So Mitchell had the right idea. Somewhere along the line, however, his project seems to have run amok. The show’s original time period, 1898, was ditched in favor of what the program insists is 1946, yet nothing in the show evokes the postwar era—certainly not the cakewalk, or the Charleston, or the classic tap routine, or Willa Kim’s chic little dancing dresses, or the Prohibition-type toughs and gamblers with their ladies of the night. Presumably the story (he done her wrong, he pays the price, love conquers all) still takes place in a St. Louis saloon, but the radiant pinks and yellows in Tony Walton’s design, not to mention the Matisse cutouts on the walls, place this particular Missouri somewhere in the south of France. Then there’s the choreography, which Mitchell put in the hands of Michael Smuin. A Broadway veteran (Sophisticated Ladies, Anything Goes) as well as the creator of innumerable deadly ballets, Smuin has come up with an hourlong shlockfest packed to the hilt with arched backs, outflung legs, ardent leaps, and slithery embraces. Think about it: How often do we get to see a bump and grind performed on pointe?
Yet for all the cheap thrills, St. Louis Woman has to be counted a success. The dancing is so classy, and the music so engaging, that this ballet is a pleasure in spite of itself. Caroline Rocher, Tai Jimenez, and Melissa Morrissey are diamond-sharp in the leading women’s roles, throwing their bodies into the music like blazing daggers with perfect aim. The male leads—Donald Williams, Ikolo Griffin, and Preston Dugger—are stuck with choreography even more faceless than the women’s; nonetheless, they tackle it boldly and bring it off with personality. Antonio Douthit has a peculiar assignment: He plays Death, who struts and prances through the show wearing hot pants with silver trim and high white stockings. The look is more Puss in Boots than Grim Reaper; and how on earth to account for that mysterious interlude in which Death dances with six female Acolytes dressed as evil witches and/or underwear models? But back to the success part: Thanks to these stylish, open-hearted performers, and a bouquet of great songs, St. Louis Woman brought down the house and seems likely to do so for many years to come.

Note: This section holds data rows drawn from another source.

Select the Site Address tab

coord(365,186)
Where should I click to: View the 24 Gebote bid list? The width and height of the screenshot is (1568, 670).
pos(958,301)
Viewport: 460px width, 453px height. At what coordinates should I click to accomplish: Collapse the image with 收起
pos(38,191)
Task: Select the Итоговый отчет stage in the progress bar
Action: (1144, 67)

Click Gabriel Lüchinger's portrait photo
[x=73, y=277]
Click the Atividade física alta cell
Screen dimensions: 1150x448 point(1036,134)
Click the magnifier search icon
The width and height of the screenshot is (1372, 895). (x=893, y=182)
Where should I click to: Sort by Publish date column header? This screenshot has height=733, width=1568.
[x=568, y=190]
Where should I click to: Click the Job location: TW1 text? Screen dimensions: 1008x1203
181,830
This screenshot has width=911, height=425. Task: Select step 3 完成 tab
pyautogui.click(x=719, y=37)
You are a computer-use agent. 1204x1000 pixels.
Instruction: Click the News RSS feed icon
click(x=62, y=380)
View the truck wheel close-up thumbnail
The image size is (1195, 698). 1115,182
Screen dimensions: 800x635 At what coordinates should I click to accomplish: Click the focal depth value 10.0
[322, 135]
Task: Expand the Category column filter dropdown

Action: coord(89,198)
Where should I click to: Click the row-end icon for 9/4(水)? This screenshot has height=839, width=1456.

There was another triumph during the company’s run at Lincoln Center, this one more substantive, though no fanfare accompanied it. Rounding out a mixed bill was Fancy Free, the well-loved ballet by Jerome Robbins, which has long been in DTH’s repertoire but hadn’t been performed by the company in more than a decade. The moment the curtain went up, that ballet leaped off the stage with more vigor and sass than it’s probably had since its ABT premiere nearly 60 years ago. Dugger, Griffin, and Williams were perfectly in tune as the three buoyant sailors; and Rocher, Kellye A. Saunders, and Leanne Codrington were the jaunty girls. Robbins was an awfully hard guy to please, but even he must have been smiling.